* **PROBLEM TO SOLVE**:
Repeat the records below word for word, from the line containing "You are a computer-use agent. Image resolution: width=2571" up to and including the line containing "pos(621,16)".

***** SUPPLIED MATERIAL *****

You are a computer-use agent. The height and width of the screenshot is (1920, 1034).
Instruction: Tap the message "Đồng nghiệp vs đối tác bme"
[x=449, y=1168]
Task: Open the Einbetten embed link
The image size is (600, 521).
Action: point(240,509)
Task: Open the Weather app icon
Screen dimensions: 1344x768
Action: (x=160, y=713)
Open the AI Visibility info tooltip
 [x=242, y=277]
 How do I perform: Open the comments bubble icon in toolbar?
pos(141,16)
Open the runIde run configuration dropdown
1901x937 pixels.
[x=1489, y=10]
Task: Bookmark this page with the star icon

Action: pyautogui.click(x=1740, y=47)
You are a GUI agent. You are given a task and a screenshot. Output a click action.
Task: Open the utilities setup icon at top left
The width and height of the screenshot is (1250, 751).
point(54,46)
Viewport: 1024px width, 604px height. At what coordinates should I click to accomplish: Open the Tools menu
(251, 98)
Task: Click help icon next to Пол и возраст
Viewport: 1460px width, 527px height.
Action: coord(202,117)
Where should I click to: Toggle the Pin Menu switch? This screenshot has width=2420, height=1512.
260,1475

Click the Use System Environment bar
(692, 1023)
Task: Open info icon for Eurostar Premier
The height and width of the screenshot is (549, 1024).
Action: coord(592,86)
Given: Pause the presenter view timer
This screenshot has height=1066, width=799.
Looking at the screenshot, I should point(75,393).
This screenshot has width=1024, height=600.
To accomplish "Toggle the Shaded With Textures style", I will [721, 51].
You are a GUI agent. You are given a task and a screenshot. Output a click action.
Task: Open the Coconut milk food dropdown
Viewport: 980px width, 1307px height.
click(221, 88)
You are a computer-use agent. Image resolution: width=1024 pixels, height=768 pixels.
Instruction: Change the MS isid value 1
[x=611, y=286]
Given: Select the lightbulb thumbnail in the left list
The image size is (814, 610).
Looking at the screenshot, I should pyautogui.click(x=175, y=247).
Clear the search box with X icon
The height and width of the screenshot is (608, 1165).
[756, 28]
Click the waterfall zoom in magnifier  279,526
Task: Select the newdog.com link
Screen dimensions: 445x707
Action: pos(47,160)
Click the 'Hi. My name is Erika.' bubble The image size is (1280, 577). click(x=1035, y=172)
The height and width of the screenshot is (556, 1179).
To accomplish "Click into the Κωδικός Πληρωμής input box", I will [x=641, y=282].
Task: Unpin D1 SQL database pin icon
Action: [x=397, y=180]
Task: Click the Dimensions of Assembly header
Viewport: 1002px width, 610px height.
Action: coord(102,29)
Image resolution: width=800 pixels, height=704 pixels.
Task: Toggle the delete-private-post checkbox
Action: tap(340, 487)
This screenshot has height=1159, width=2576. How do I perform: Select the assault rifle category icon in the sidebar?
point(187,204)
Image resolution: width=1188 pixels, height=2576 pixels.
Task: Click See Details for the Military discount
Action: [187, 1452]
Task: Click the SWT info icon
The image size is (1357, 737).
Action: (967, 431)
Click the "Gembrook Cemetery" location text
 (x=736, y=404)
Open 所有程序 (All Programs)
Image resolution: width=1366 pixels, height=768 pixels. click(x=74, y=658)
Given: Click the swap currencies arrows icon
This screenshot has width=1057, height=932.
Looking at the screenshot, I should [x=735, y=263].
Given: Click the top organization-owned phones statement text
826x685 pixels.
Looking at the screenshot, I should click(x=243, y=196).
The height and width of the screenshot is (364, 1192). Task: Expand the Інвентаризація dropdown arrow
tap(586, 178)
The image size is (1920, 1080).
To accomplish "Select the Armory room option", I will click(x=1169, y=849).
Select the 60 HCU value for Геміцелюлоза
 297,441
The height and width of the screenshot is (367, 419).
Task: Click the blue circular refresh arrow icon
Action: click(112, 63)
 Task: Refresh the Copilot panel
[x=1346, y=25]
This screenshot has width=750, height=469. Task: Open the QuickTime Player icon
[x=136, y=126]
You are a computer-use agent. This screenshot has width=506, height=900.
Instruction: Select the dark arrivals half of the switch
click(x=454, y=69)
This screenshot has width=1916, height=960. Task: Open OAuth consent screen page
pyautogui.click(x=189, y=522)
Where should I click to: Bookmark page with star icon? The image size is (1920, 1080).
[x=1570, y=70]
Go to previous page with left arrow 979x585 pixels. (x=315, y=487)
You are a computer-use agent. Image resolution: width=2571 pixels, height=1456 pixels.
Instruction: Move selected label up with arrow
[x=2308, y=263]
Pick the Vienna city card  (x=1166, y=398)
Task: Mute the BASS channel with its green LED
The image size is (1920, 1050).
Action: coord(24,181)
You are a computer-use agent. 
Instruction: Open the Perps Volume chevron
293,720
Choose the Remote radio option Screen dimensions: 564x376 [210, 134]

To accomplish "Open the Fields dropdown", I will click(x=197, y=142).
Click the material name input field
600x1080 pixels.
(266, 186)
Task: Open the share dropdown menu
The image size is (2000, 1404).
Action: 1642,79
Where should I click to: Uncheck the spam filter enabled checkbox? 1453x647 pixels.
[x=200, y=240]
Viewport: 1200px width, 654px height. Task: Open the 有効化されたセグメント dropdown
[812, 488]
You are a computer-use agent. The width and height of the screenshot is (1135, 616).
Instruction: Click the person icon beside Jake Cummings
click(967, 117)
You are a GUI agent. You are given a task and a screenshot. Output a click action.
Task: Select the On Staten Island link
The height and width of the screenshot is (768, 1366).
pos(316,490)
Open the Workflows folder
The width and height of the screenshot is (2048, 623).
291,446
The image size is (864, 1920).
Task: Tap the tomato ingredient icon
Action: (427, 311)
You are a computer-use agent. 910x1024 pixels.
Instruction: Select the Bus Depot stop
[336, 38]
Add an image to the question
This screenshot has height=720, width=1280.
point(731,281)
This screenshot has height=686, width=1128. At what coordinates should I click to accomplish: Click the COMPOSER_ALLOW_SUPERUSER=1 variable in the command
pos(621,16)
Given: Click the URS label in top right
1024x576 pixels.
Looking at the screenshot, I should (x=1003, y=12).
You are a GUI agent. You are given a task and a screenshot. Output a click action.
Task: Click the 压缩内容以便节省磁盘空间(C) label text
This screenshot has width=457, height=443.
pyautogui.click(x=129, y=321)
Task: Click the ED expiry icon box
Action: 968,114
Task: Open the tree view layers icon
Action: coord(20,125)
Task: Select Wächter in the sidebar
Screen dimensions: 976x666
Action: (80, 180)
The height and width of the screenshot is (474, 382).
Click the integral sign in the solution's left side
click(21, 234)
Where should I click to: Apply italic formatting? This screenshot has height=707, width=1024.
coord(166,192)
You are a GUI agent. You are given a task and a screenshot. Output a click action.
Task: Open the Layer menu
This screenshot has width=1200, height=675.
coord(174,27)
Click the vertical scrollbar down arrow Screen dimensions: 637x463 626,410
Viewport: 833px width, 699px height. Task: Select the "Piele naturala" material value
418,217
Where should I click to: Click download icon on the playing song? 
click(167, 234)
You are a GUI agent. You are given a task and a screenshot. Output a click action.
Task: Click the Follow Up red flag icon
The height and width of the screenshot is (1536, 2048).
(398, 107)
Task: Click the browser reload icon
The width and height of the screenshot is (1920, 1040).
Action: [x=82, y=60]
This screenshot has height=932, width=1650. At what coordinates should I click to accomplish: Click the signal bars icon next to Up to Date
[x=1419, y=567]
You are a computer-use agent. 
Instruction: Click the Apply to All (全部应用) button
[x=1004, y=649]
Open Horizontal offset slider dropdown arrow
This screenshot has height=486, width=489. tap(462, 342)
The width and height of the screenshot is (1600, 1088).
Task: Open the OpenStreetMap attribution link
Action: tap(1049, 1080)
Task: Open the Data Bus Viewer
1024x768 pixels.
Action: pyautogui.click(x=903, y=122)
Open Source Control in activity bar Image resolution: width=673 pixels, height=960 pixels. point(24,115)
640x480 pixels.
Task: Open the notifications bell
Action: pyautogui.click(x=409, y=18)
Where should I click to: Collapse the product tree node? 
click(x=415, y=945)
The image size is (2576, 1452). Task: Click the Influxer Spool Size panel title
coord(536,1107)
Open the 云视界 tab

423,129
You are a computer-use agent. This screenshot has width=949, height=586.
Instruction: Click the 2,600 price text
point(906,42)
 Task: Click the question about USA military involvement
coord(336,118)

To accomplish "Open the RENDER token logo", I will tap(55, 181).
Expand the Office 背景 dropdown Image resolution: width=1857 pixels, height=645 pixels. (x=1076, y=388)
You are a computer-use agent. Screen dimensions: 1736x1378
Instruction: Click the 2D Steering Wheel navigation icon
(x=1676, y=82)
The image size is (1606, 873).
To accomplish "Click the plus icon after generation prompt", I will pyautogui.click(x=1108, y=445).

*****

* **RESPONSE BELOW**:
You are a computer-use agent. Image resolution: width=2571 pixels, height=1456 pixels.
Instruction: Move selected label up with arrow
[x=2308, y=263]
Pick the Vienna city card  (x=1166, y=398)
Task: Mute the BASS channel with its green LED
The image size is (1920, 1050).
Action: coord(24,181)
You are a computer-use agent. 
Instruction: Open the Perps Volume chevron
293,720
Choose the Remote radio option Screen dimensions: 564x376 [210, 134]

To accomplish "Open the Fields dropdown", I will click(x=197, y=142).
Click the material name input field
600x1080 pixels.
(266, 186)
Task: Open the share dropdown menu
The image size is (2000, 1404).
Action: 1642,79
Where should I click to: Uncheck the spam filter enabled checkbox? 1453x647 pixels.
[x=200, y=240]
Viewport: 1200px width, 654px height. Task: Open the 有効化されたセグメント dropdown
[812, 488]
You are a computer-use agent. The width and height of the screenshot is (1135, 616).
Instruction: Click the person icon beside Jake Cummings
click(967, 117)
You are a GUI agent. You are given a task and a screenshot. Output a click action.
Task: Select the On Staten Island link
The height and width of the screenshot is (768, 1366).
pos(316,490)
Open the Workflows folder
The width and height of the screenshot is (2048, 623).
291,446
The image size is (864, 1920).
Task: Tap the tomato ingredient icon
Action: (427, 311)
You are a computer-use agent. 910x1024 pixels.
Instruction: Select the Bus Depot stop
[336, 38]
Add an image to the question
This screenshot has height=720, width=1280.
point(731,281)
This screenshot has height=686, width=1128. At what coordinates should I click to accomplish: Click the COMPOSER_ALLOW_SUPERUSER=1 variable in the command
pos(621,16)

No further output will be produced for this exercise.